Text for analysis

We are pleased to present the Florida College of Emergency Physicians (FCEP) Position Statements. The FCEP Board of Directors establishes the positions of the College. These position statements have an external focus; internal positions regarding the governance of the College are not included.

The following are the Florida College
of Emergency Physicians
approved statements in emergency medicine.

  Free Standing Emergency Departments

  Affordable Healthcare in Florida

  Board Certification

Affordable Healthcare in Florida

The Florida College of Emergency Physicians (FCEP) takes a keen interest in the availability, accessibility and affordability of health insurance. Today, the uninsured and the underinsured have only the emergency department to rely on for health care. This creates difficult issues for Florida’s emergency and trauma care system which is required by law to provide care regardless of the ability of a patient to pay. Resources are stretched to meet the needs of individuals who might otherwise have turned to a primary care physician. As the uninsured problem grows, emergency departments become more crowded, wait times grow, and hospitals have less capacity to deal with possible surges due to natural disasters, emergencies or terrorist attacks.

Assigned task
Reproduce the passage of the FCEP position statements text that runs between "We are pleased" and "in emergency medicine.", inclusive.

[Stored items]
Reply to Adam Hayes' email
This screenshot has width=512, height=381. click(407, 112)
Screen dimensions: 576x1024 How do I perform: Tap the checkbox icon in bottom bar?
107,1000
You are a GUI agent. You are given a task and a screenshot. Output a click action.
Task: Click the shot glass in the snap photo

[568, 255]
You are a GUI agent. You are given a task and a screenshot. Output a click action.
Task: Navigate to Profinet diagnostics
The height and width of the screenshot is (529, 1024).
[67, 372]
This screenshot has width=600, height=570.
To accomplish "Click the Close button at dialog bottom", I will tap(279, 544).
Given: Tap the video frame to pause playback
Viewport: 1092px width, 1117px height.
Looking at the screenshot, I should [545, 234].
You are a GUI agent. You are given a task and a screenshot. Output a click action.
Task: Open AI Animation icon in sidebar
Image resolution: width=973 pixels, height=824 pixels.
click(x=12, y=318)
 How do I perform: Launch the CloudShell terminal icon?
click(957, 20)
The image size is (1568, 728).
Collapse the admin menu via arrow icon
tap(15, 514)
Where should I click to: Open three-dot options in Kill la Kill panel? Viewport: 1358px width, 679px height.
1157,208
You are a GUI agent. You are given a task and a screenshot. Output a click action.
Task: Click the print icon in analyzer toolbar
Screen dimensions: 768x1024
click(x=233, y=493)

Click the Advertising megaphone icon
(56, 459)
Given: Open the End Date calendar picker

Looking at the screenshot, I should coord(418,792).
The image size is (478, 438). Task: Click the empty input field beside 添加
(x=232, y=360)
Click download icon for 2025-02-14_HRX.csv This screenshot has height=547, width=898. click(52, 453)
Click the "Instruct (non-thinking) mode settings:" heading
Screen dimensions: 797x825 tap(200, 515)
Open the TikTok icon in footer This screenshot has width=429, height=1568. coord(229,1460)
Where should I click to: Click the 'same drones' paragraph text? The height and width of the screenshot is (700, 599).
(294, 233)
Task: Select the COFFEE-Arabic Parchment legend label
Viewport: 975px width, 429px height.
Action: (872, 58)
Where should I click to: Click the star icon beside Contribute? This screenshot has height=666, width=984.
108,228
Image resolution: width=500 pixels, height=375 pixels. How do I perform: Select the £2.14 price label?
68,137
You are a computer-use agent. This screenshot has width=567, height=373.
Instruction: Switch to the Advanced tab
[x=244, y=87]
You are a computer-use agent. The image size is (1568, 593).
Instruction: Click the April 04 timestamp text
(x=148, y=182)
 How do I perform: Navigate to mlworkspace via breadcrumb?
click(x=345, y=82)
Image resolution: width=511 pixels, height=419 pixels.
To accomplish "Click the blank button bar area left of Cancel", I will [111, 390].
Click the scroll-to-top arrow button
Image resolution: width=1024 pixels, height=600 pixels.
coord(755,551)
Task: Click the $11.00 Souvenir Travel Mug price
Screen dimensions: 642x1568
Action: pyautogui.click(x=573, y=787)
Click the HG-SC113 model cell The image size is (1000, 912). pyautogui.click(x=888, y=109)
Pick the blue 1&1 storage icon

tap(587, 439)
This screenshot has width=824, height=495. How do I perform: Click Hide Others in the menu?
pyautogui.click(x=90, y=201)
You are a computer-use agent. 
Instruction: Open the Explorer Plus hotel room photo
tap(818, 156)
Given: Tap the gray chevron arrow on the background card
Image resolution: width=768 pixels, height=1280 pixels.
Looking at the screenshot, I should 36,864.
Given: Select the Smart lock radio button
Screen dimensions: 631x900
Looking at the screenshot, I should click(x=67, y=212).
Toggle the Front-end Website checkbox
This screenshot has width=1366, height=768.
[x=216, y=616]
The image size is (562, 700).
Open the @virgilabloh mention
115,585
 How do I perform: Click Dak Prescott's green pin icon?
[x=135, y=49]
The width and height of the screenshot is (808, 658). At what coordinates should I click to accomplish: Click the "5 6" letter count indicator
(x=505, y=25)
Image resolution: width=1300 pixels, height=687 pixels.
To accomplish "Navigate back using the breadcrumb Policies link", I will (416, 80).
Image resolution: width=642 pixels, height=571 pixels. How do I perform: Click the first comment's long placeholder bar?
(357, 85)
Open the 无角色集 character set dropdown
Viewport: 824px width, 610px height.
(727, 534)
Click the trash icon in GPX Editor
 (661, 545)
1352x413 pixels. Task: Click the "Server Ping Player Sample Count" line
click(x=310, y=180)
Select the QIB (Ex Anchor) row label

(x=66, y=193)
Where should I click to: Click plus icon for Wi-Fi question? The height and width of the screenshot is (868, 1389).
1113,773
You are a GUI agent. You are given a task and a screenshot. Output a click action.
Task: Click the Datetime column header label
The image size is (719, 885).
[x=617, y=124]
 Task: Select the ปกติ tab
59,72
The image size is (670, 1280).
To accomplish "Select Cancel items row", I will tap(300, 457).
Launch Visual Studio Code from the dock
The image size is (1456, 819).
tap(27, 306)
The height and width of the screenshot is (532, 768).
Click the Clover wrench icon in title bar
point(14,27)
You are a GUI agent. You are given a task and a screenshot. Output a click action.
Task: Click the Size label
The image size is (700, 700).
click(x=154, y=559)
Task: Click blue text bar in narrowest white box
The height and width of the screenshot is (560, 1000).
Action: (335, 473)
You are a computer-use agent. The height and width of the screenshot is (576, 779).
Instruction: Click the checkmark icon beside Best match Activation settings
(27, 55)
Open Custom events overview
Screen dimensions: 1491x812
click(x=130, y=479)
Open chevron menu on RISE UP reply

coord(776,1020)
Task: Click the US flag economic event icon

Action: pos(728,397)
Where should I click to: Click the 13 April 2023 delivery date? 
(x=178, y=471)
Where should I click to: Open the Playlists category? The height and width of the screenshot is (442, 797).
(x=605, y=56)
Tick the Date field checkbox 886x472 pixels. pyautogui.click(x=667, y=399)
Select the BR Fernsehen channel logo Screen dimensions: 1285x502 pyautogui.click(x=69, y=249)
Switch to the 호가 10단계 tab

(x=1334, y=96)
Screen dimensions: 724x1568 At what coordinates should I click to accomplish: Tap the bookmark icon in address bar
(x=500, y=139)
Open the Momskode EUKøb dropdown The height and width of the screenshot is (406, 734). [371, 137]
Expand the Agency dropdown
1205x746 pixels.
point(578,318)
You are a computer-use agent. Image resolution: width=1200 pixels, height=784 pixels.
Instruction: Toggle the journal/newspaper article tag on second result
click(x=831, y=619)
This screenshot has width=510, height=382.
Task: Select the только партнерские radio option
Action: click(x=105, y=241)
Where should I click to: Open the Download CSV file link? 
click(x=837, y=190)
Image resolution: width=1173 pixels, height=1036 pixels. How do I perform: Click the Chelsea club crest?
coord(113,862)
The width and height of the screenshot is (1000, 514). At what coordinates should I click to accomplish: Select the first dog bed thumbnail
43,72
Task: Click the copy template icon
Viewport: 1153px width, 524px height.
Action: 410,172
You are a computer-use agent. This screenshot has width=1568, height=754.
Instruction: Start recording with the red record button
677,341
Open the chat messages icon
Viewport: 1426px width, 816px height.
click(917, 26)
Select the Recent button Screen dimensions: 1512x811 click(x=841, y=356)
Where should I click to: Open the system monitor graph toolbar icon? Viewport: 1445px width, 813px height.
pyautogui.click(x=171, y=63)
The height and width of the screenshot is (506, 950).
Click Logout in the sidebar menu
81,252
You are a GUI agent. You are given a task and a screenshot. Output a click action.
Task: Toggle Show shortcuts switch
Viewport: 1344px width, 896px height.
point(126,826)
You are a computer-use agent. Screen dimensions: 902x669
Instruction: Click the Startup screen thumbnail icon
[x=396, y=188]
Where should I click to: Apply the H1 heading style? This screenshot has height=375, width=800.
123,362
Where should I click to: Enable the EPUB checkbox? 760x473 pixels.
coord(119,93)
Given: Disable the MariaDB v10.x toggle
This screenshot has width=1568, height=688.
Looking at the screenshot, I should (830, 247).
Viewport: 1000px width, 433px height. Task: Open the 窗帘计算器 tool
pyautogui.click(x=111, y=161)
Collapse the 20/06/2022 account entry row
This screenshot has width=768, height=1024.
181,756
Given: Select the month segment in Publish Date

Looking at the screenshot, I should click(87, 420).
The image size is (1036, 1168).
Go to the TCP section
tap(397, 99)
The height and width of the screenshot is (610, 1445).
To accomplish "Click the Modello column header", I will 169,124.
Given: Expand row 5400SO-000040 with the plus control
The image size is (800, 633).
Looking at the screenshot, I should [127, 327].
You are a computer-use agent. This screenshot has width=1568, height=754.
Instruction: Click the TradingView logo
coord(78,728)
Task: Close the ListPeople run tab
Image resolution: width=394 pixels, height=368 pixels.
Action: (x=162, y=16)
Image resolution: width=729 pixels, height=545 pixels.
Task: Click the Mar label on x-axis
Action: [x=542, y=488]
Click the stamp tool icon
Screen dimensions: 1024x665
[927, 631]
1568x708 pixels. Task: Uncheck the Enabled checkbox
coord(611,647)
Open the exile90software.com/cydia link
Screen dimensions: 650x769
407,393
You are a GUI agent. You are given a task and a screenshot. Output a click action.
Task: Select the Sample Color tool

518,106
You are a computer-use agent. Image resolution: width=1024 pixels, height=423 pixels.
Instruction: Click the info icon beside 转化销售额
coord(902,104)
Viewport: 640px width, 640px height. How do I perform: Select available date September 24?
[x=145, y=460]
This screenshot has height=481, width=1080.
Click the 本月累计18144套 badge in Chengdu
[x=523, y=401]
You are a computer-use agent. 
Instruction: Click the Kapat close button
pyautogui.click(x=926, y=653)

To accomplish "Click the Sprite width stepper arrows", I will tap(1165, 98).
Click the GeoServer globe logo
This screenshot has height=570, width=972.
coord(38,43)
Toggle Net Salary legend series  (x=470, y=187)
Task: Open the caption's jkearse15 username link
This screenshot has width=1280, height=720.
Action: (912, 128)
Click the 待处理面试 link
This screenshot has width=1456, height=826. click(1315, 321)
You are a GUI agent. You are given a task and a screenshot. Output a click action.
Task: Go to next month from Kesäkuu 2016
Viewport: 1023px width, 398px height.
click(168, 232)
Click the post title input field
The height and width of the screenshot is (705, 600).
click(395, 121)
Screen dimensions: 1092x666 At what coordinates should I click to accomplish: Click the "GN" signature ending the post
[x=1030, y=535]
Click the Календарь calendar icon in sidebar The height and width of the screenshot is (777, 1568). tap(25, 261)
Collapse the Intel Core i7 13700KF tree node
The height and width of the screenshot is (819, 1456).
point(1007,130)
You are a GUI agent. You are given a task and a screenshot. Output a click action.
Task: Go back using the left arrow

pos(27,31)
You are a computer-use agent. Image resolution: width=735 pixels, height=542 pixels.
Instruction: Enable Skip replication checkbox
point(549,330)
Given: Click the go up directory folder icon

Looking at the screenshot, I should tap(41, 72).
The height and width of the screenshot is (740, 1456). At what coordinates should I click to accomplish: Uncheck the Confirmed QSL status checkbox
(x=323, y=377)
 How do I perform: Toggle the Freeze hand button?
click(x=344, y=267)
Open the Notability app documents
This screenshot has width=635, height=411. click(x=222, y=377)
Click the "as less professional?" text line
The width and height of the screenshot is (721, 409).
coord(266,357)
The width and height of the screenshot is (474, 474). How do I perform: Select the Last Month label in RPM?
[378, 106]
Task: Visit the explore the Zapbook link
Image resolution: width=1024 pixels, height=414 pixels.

Worked solution
We are pleased to present the Florida College of Emergency Physicians (FCEP) Position Statements. The FCEP Board of Directors establishes the positions of the College. These position statements have an external focus; internal positions regarding the governance of the College are not included.

The following are the Florida College
of Emergency Physicians
approved statements in emergency medicine.